As a simple trespass is not a crime one is liable for false imprisonment, in having such a trespasser arrested. The defendant will be justified in using such force as is necessary to remove a trespasser, and if resistance is offered may increase such force. If violence is used against him while endeavoring to eject a trespasser, it would be an assault, for which the party would be liable to arrest. Midford v. Kann, 32 App. Div. 228, 52 N. Y. Supp. 995.

SUBDIVISION 6.

Detention not Terminated.

For defenses founded upon the fact that the criminal proceedings have not been terminated, see cases under title "Elements of the Wrong-Termination of Detention."

A person cannot maintain a civil action for false imprisonment where his arrest has been followed by a conviction in a criminal court, and while that conviction remains unreversed, unless he shows that his conviction was obtained by fraud or conspiracy, and that fraud or conspiracy must be one in which the court and the person whom he proceeds against participate. Judgment of conviction of a criminal court cannot be attacked collaterally by the person convicted. The person who believes himself to have been unjustly convicted must procure a reversal of such conviction before he can maintain a civil action. Cuniff v. Beecher, 84 Hun, 137, 66 St. Rep. 199, 32 N. Y. Supp. 1067, citing Robbins v. Robbins, 133 N. Y. 593; Oppenheimer v. Manhattan El. Ry. Co., 18 N. Y. Supp. 411, 45 St. Rep. 134.

DATASET SECTION:
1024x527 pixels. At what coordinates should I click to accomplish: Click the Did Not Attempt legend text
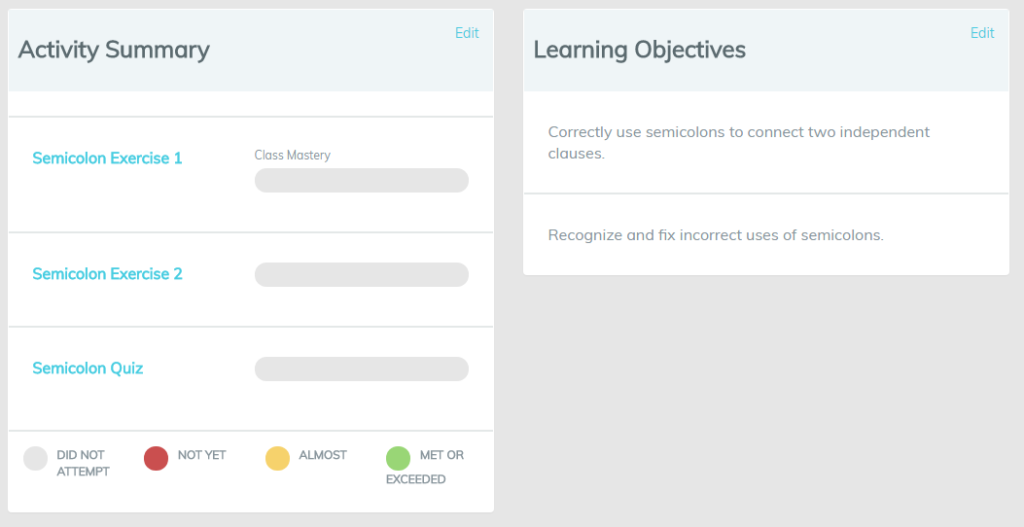(x=83, y=463)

EXERCISE BRIEF: Rewrite the false imprisonment text between "As a simple" and "Y. Supp. 995.", inclusive, changing "trespasser" to "intruder". Work only from the false imprisonment text above, not from the lines.

TASK ANSWER:
As a simple trespass is not a crime one is liable for false imprisonment, in having such a intruder arrested. The defendant will be justified in using such force as is necessary to remove a intruder, and if resistance is offered may increase such force. If violence is used against him while endeavoring to eject a intruder, it would be an assault, for which the party would be liable to arrest. Midford v. Kann, 32 App. Div. 228, 52 N. Y. Supp. 995.